▼▼▼

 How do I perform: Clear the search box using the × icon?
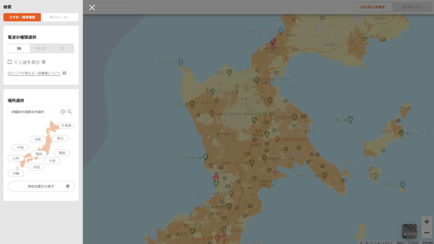tap(63, 111)
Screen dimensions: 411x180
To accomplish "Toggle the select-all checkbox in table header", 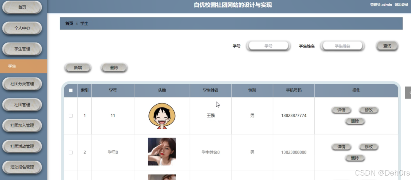I will point(71,90).
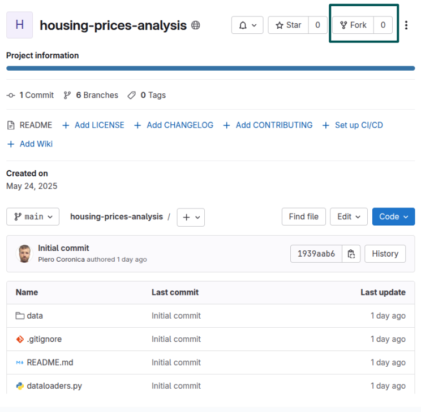Click the copy commit SHA icon
Image resolution: width=421 pixels, height=412 pixels.
tap(351, 254)
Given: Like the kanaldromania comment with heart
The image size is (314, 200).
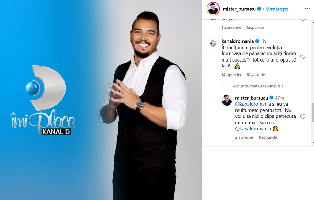Looking at the screenshot, I should 303,57.
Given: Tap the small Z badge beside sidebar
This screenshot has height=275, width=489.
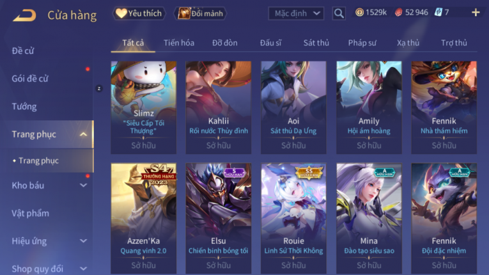Looking at the screenshot, I should (x=99, y=89).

▲▲▲

→ About this task:
Could you write out again, exactly, the lines from the line containing "The image size is (314, 200)." through the last line of the records above? Leave out the pictures.

→ The answer:
The image size is (314, 200).
Looking at the screenshot, I should 303,57.
Given: Tap the small Z badge beside sidebar
This screenshot has height=275, width=489.
Looking at the screenshot, I should (x=99, y=89).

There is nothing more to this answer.